GaussianProcessRegressionCrossValidation¶

class GaussianProcessRegressionCrossValidation(*args)¶

Validate a Gaussian Process Regression surrogate model.

Warning

This class is experimental and likely to be modified in future releases. To use it, import the openturns.experimental submodule.

Parameters:

resultGaussianProcessRegressionResult: A Gaussian Process Regression result.
splitterSplitterImplementation, optional: The cross-validation method.

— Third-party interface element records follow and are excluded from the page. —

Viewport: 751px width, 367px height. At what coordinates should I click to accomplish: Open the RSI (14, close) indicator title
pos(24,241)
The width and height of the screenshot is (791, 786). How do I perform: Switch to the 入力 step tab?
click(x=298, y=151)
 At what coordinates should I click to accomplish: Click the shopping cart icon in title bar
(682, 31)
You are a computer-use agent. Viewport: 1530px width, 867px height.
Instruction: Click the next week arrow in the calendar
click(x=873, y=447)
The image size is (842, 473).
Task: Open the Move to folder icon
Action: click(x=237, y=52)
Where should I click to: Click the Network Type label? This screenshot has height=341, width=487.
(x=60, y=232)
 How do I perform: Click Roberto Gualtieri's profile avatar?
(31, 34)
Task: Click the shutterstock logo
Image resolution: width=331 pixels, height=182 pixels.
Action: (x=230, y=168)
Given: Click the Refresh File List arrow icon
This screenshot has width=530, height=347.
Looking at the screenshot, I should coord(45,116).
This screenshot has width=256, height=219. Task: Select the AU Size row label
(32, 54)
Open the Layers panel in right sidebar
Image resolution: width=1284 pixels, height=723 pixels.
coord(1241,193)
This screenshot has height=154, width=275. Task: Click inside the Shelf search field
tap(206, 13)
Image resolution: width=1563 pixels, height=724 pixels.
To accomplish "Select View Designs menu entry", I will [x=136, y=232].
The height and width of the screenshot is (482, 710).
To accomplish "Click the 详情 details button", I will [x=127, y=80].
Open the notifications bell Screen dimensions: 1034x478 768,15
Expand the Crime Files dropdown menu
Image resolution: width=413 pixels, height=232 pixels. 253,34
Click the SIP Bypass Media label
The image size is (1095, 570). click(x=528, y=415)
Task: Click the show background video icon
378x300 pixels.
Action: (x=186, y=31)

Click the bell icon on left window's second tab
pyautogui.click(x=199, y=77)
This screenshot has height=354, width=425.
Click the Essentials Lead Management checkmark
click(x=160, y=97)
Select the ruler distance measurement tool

For now, only the default LeaveOneOutSplitter can be used.

Methods

`computeMeanSquaredError`()	Accessor to the mean squared error.
`computeR2Score`()	Compute the R2 score.
`drawValidation`()	Plot a model vs metamodel graph for visual validation.
`getClassName`()	Accessor to the object's name.
`getGaussianProcessRegressionResult`()	Result accessor.
`getLeaveOneOutStandardDeviations`()	Get the Leave-One-Out prediction standard deviations
`getMetamodelPredictions`()	Accessor to the output predictions from the metamodel.
`getName`()	Accessor to the object's name.
`getOutputSample`()	Accessor to the output sample.
`getResidualDistribution`([smooth])	Compute the non parametric distribution of the residual sample.
`getResidualSample`()	Compute the residual sample.
`getSplitter`()	Get the cross-validation method.
`hasName`()	Test if the object is named.
`setName`(name)	Accessor to the object's name.

See also

openturns.GaussianProcessRegression, openturns.GaussianProcessRegressionResult

Notes

A GaussianProcessRegressionCrossValidation object is used for the validation of a Gaussian Process Regression. It is based on the fast (analytical) leave-one-out cross-validation method presented in [ginsbourger2025] (Equation 23).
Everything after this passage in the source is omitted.